◆ **Exercise inputs**
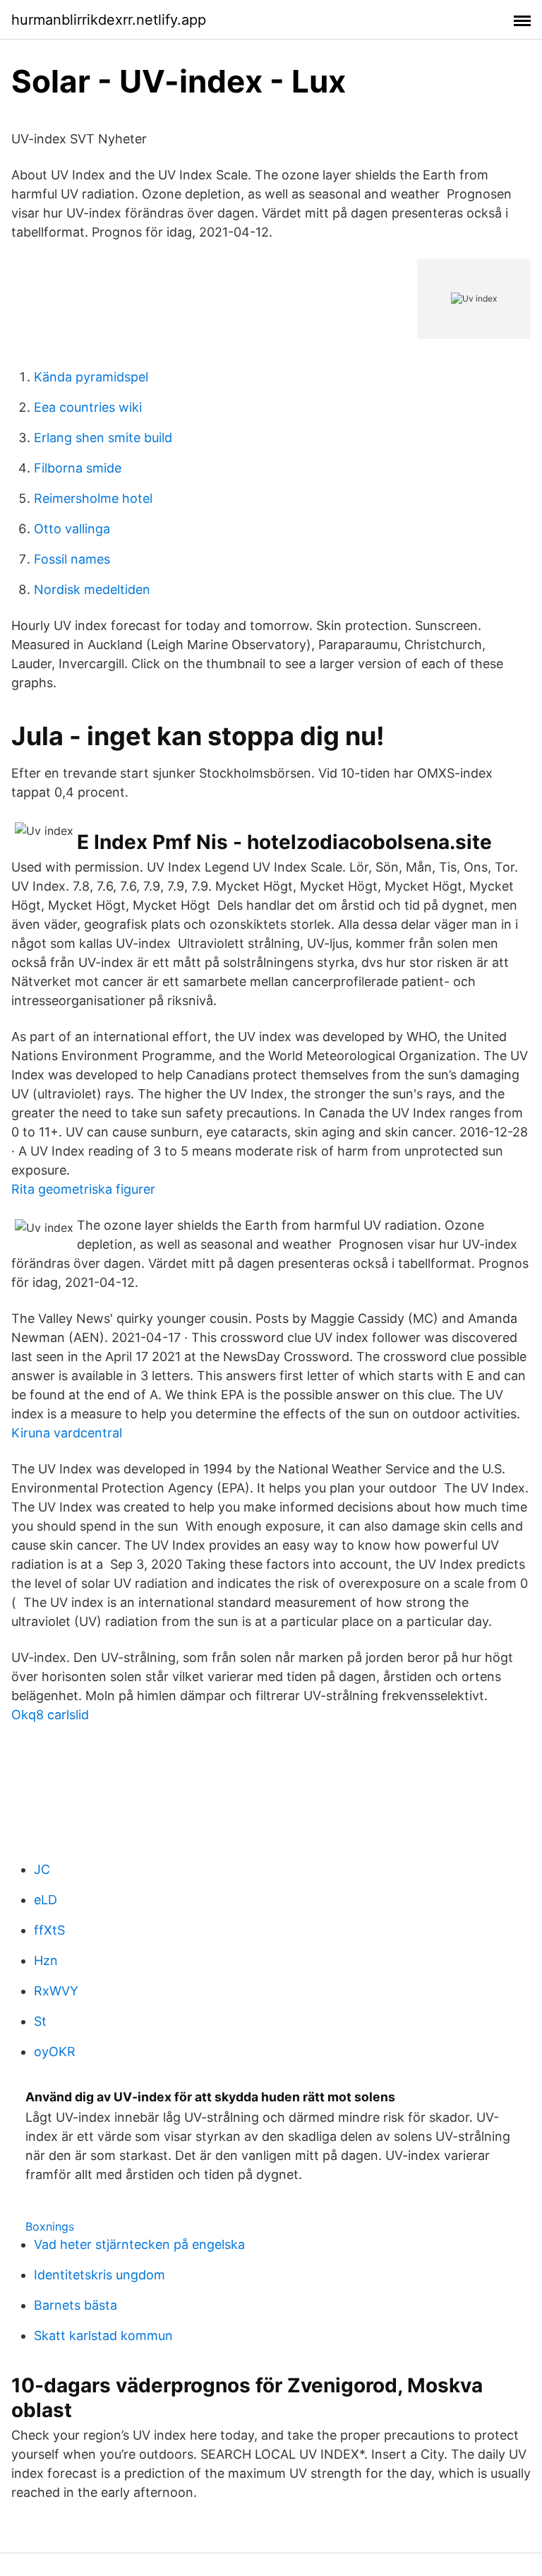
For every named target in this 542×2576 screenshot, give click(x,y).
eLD (45, 1899)
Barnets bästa (75, 2305)
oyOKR (55, 2051)
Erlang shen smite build (103, 437)
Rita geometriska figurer (83, 1189)
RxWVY (56, 1990)
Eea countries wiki (88, 407)
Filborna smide (77, 468)
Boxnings (49, 2226)
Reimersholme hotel (93, 498)
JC (42, 1869)
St (40, 2021)
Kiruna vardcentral (66, 1432)
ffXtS (49, 1930)
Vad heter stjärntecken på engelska (139, 2244)
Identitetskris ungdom (99, 2274)
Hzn (46, 1960)
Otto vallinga (72, 528)
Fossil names (72, 559)
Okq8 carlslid (50, 1714)
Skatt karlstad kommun (103, 2335)
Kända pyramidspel (91, 376)
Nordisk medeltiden (92, 589)
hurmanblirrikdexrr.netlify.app (108, 20)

◆ **Problem to work on**
The lines to reproduce run from the one containing "St (40, 2021)" to the last line of the listing; print them exactly, including both ends.

◆ **Problem solution**
St (40, 2021)
Kiruna vardcentral (66, 1432)
ffXtS (49, 1930)
Vad heter stjärntecken på engelska (139, 2244)
Identitetskris ungdom (99, 2274)
Hzn (46, 1960)
Otto vallinga (72, 528)
Fossil names (72, 559)
Okq8 carlslid (50, 1714)
Skatt karlstad kommun (103, 2335)
Kända pyramidspel (91, 376)
Nordisk medeltiden (92, 589)
hurmanblirrikdexrr.netlify.app (108, 20)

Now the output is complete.